[Items from a dataset]
────────────────

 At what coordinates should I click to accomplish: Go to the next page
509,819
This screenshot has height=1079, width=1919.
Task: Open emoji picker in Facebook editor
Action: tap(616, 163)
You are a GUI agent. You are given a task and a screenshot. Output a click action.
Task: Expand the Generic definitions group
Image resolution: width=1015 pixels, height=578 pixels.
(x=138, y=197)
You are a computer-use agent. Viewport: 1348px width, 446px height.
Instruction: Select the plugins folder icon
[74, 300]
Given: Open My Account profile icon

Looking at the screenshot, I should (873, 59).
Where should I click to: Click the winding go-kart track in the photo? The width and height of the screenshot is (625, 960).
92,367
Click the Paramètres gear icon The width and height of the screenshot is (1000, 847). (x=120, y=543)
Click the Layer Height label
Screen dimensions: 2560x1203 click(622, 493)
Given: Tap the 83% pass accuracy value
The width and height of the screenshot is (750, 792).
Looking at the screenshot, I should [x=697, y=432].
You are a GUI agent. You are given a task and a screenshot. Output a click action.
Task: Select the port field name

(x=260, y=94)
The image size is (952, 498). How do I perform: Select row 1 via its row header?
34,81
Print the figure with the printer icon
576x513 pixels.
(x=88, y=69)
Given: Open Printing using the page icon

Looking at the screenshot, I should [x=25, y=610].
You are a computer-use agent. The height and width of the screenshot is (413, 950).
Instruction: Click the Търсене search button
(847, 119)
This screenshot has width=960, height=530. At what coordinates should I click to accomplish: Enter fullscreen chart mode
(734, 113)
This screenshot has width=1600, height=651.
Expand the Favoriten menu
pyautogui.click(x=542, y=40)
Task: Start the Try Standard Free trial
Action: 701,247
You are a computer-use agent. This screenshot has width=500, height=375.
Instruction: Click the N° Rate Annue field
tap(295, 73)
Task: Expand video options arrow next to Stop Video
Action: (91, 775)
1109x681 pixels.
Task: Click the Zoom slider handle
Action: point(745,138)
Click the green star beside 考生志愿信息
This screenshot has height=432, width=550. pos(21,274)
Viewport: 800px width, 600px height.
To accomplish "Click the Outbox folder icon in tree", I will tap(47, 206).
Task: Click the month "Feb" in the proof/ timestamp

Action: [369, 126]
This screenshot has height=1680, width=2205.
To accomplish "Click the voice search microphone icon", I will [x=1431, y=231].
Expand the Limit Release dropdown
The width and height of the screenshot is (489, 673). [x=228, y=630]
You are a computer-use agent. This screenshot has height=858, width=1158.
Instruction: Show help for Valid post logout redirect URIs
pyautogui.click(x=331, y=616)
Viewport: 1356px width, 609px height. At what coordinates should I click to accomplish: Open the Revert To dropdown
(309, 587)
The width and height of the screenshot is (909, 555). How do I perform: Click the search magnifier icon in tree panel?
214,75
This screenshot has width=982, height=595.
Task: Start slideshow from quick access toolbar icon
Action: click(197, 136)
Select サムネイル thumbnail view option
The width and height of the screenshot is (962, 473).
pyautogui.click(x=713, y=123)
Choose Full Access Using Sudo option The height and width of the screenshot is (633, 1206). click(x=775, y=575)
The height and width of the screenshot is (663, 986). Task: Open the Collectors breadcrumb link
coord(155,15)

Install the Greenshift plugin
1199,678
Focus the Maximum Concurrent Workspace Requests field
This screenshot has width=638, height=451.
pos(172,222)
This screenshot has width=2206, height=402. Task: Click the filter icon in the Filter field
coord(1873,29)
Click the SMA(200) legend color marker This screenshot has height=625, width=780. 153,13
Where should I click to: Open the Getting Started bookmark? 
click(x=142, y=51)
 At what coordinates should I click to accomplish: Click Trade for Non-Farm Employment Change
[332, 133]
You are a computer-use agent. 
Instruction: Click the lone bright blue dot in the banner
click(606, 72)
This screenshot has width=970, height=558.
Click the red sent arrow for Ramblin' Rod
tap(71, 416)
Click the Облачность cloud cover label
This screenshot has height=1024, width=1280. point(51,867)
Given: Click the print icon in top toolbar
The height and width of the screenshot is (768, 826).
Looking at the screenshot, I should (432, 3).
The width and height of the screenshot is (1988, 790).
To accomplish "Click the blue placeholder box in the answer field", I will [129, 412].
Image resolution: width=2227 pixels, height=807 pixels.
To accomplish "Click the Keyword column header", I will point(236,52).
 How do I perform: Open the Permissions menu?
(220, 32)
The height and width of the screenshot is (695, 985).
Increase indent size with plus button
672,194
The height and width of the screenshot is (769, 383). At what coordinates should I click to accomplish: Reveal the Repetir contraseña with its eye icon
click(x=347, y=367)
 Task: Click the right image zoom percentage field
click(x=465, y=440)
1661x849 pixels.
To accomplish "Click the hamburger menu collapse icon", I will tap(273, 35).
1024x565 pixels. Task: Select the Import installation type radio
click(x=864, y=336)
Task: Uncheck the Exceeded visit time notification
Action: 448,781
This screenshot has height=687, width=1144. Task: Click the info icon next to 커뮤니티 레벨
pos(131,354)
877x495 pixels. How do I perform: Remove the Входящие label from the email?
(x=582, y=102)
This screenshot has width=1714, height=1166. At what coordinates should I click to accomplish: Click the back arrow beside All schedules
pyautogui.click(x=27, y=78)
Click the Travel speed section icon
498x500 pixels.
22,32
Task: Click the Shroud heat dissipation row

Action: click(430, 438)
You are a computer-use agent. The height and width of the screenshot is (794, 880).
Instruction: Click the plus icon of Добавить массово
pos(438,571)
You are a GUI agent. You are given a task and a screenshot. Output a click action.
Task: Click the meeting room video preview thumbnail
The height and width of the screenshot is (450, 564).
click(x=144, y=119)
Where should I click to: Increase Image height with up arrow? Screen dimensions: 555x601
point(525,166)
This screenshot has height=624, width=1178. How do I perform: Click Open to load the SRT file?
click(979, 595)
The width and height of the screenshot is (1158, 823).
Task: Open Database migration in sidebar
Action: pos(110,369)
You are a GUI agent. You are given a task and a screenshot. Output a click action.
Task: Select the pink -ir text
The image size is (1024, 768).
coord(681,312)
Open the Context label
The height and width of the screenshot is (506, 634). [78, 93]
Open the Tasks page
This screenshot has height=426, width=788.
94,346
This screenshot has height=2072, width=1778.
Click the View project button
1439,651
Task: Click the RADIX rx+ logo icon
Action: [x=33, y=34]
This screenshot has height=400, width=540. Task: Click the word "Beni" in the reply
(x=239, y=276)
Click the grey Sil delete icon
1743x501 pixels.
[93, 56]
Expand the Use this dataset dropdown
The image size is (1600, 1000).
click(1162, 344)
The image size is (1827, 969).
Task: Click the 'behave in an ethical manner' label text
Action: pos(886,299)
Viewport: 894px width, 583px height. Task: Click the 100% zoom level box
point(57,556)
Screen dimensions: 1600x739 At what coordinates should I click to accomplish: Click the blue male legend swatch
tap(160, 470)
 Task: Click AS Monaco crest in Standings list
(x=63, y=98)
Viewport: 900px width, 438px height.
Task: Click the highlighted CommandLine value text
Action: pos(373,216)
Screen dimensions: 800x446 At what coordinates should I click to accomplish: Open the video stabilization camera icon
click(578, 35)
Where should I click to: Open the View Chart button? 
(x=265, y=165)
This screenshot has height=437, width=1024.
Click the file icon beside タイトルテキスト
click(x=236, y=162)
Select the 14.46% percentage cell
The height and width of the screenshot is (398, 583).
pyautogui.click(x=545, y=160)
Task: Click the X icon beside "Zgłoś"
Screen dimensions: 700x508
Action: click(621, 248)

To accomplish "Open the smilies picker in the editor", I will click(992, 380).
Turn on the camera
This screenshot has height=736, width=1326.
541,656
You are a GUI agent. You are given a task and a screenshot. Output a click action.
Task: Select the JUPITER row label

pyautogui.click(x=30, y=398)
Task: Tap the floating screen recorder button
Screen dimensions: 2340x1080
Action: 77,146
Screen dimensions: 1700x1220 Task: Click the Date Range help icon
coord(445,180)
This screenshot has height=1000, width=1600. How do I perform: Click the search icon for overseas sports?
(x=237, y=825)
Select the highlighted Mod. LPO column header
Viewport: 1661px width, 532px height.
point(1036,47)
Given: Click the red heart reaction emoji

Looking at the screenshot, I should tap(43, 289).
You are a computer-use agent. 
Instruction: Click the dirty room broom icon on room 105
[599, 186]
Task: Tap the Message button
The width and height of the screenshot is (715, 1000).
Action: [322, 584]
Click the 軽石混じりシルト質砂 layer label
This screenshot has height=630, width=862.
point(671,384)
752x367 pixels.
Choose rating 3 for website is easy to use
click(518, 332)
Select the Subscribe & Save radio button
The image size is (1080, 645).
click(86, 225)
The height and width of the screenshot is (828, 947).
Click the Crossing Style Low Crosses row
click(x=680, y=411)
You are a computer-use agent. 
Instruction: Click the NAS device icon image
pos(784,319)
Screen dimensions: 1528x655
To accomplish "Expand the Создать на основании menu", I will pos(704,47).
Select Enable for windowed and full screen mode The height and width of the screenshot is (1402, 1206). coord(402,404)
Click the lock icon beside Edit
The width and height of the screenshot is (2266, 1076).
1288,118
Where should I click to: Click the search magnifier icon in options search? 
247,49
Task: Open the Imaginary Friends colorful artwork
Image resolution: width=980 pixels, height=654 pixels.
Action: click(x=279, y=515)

────────────────

Exercise details:
Up to and including the line with "Click the Paramètres", output every line of the records above exactly, starting from the first; output nothing else.

Exercise solution:
 At what coordinates should I click to accomplish: Go to the next page
509,819
This screenshot has height=1079, width=1919.
Task: Open emoji picker in Facebook editor
Action: tap(616, 163)
You are a GUI agent. You are given a task and a screenshot. Output a click action.
Task: Expand the Generic definitions group
Image resolution: width=1015 pixels, height=578 pixels.
(x=138, y=197)
You are a computer-use agent. Viewport: 1348px width, 446px height.
Instruction: Select the plugins folder icon
[74, 300]
Given: Open My Account profile icon

Looking at the screenshot, I should (873, 59).
Where should I click to: Click the winding go-kart track in the photo? The width and height of the screenshot is (625, 960).
92,367
Click the Paramètres gear icon The width and height of the screenshot is (1000, 847). (x=120, y=543)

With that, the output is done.